IRBs seem a good example of concern signaling leading to over-reaction and over-regulation. It might make sense to have extra regulations on certain kinds of interactions, such as giving people diseases on purpose or having them torture others. But it makes little sense to have extra regulation on researchers just because they are researchers. That mainly gets in the way of innovation, of which we already have too little.
I agree with Robin. Mistreatment of fellow humans should certainly be stopped. However, why should academic researchers have to go before a board any time they want to interact with humans, just because they are researchers?
For the majority of legal responses that our society makes, the approach we take is that people act first and then, if there is wrongdoing, the legal system follows up. For example, you don't get interviewed before you buy a gallon of gas. You get interviewed after a house burned down with your car parked outside of it. You don't go before a board before you grade a stack of papers. You go before a board after it is rumored that you told people what other people's grades were. Prior review is stifling.

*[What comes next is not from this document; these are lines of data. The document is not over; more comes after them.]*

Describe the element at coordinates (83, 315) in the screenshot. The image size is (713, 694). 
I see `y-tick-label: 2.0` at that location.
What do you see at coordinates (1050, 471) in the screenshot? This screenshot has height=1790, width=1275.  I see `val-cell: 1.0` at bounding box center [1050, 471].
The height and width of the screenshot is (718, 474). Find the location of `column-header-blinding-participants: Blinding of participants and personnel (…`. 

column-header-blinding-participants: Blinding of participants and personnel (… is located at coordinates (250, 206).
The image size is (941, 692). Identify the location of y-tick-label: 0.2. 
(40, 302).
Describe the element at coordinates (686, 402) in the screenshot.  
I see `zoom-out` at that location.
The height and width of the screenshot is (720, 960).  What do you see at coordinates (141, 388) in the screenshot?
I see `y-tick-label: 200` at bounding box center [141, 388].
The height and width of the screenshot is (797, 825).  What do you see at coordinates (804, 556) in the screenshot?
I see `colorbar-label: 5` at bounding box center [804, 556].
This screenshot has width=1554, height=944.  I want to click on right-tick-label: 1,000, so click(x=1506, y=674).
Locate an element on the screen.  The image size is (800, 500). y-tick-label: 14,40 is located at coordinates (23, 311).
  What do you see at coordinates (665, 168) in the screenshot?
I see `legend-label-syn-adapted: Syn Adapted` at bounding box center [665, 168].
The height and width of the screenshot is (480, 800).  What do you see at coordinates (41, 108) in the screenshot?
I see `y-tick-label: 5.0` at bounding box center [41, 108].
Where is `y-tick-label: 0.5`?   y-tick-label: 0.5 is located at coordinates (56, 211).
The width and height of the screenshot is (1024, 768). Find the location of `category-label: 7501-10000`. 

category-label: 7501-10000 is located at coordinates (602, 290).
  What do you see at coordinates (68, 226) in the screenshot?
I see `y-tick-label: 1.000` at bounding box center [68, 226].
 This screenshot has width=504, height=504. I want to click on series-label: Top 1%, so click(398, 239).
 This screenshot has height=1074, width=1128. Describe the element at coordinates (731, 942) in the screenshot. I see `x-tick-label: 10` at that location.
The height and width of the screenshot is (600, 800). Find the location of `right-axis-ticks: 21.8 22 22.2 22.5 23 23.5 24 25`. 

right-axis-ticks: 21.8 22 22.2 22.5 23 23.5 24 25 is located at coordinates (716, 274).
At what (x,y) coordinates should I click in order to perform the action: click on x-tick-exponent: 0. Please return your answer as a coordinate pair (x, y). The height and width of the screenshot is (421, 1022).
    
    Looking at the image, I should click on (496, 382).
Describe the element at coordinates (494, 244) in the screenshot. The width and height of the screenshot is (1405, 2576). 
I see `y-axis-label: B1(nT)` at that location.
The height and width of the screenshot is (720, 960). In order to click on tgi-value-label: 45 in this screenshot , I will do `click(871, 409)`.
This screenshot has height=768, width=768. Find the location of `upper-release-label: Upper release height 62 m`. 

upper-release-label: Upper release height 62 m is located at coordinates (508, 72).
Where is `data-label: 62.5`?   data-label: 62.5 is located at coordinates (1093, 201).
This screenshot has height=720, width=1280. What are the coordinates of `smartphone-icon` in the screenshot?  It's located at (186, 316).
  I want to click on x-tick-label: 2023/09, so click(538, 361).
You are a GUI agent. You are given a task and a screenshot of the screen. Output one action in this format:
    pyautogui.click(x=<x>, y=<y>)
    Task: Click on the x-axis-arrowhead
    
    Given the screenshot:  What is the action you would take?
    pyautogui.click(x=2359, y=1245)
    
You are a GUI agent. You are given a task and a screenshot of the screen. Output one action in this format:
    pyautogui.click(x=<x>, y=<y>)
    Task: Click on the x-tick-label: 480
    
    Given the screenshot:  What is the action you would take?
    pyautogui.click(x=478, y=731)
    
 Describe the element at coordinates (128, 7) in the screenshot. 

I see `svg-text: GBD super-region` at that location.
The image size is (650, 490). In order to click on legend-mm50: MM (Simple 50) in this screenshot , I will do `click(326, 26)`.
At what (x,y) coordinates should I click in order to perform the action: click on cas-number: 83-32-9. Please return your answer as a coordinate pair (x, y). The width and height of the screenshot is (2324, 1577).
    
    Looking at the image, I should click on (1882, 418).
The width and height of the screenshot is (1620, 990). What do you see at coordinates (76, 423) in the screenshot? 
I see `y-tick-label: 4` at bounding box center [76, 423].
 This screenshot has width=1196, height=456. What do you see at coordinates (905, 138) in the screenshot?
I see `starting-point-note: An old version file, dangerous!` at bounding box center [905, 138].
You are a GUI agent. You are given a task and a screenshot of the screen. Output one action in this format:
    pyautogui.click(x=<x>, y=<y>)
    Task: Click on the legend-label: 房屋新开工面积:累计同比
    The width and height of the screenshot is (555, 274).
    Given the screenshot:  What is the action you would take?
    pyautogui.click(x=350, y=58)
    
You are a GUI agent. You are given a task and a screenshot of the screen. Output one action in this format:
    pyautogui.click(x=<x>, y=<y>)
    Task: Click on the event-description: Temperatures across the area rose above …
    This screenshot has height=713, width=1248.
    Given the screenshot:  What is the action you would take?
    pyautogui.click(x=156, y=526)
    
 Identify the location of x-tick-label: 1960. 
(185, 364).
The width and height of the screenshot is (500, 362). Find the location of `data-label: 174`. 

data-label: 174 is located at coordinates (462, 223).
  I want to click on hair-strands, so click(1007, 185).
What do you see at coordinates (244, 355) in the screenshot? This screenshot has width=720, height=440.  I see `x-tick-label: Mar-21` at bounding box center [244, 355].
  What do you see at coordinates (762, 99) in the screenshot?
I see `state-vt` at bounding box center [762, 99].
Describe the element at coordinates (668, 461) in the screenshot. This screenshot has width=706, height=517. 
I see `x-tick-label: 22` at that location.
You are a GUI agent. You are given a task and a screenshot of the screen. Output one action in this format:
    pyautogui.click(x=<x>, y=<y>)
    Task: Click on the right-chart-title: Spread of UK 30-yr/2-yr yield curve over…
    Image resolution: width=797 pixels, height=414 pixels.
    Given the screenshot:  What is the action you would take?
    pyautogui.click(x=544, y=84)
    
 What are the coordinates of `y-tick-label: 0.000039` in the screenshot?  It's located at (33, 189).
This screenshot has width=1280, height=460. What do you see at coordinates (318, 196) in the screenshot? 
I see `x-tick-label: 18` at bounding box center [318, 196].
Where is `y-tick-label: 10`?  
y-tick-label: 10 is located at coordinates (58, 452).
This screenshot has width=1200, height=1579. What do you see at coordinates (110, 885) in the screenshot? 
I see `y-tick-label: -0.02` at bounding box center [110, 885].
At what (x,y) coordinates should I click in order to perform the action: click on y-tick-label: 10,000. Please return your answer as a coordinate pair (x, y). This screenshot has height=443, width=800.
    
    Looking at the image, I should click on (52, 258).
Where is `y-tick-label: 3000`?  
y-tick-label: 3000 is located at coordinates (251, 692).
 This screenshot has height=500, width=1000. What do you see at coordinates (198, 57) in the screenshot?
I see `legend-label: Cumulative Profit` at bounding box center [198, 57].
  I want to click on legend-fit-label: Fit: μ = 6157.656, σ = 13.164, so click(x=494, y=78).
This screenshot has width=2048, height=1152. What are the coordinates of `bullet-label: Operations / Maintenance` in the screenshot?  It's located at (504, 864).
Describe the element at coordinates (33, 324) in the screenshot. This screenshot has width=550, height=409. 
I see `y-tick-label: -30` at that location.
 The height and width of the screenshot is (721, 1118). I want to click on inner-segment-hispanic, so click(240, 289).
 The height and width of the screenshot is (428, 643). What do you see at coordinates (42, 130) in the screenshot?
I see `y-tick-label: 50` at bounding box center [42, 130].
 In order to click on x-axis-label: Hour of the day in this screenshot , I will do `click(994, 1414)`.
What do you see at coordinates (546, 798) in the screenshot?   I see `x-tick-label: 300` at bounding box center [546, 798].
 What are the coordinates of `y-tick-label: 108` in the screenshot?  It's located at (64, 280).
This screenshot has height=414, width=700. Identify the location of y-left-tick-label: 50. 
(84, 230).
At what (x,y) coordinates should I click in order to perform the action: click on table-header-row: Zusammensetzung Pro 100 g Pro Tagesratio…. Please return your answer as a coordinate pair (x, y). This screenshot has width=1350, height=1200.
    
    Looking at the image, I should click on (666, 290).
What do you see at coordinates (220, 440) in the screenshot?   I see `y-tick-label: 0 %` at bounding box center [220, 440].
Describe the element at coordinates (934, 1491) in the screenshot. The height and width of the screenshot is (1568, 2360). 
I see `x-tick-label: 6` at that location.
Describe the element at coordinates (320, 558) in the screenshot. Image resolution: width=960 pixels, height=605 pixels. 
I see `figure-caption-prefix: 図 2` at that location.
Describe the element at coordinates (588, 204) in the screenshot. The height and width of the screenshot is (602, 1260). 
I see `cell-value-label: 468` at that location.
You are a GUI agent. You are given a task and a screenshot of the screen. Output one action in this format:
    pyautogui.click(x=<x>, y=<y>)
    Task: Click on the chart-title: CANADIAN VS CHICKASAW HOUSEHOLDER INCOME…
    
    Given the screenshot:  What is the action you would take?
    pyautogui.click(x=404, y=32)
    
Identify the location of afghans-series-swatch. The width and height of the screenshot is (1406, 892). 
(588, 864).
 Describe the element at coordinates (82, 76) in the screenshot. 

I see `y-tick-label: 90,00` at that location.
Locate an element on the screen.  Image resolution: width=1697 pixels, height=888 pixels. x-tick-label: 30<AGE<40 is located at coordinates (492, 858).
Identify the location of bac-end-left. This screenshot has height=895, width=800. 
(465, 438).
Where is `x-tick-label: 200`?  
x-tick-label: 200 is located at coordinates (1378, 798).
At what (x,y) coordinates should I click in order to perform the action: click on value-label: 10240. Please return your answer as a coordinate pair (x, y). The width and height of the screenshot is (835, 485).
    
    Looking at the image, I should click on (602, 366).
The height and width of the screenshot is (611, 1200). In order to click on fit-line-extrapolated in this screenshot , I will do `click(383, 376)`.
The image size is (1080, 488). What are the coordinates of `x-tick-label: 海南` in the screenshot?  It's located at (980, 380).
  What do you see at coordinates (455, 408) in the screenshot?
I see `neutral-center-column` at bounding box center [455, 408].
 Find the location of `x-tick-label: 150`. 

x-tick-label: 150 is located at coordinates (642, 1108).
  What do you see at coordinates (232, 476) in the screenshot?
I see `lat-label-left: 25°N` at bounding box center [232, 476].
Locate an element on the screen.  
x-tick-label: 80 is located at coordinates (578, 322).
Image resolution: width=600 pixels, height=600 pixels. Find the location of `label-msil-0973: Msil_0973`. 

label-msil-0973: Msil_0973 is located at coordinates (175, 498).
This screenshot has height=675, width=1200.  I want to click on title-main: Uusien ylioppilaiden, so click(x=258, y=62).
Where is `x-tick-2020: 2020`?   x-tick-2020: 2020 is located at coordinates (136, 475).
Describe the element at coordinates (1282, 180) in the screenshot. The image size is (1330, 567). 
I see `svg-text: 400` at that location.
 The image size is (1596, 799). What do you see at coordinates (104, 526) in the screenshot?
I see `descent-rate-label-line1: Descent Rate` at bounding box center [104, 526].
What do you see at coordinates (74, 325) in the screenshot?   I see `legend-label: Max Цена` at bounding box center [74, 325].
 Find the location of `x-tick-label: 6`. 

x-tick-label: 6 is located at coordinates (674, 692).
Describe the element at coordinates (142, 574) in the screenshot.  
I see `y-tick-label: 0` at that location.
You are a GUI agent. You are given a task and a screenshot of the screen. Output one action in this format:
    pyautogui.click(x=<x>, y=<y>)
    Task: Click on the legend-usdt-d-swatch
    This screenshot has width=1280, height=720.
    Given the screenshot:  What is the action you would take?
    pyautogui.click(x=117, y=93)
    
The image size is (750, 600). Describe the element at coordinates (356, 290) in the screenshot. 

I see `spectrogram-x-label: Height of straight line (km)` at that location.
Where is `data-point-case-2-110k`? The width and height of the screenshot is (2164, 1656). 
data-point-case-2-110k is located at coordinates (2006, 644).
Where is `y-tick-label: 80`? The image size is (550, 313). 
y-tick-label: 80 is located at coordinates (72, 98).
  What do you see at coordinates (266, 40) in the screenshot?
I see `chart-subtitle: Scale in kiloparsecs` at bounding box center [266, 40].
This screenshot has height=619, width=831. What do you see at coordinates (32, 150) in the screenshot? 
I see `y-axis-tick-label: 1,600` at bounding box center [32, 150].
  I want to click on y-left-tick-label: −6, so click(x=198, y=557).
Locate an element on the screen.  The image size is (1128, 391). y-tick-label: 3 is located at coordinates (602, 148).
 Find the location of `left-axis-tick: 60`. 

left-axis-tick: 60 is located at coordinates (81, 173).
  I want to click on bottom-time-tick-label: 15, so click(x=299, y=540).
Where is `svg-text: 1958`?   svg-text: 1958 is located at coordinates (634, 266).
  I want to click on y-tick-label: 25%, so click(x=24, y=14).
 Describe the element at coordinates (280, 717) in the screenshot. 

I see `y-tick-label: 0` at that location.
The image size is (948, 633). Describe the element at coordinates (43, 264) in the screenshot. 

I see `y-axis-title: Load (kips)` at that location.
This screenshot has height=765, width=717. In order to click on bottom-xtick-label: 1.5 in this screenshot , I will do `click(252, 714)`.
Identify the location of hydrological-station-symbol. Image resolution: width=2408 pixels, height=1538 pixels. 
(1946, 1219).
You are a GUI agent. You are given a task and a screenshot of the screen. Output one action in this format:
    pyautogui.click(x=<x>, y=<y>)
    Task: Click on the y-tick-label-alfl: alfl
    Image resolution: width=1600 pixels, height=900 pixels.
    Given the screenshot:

People who defend IRBs probably assume that they will apply a large dose of common sense about what is dangerous and what is not. For example, surely the IRBs for an area like computer science will simply green light research all day long. In practice, it seems they look for work to do to justify their budgets. Witness the treatment of "exempt" research, where IRBs that have the manpower to do so tend to require review even of "exempt" research projects.
I can only speculate why such a useless and harmful institution persists, but a big part of my guess is that Robin's signalling explanation is correct. If you are the president of a university, could you ever take a stand against IRBs? Such a stand would have the appearance of signalling that you are soft on protection of humans. I wish that people would pay less attention to signals and more attention to results. Pay less attention to how many institutes, regulations, and vice presidencies have been created, and pay more attention to exactly how a university is treating the people it draws data from.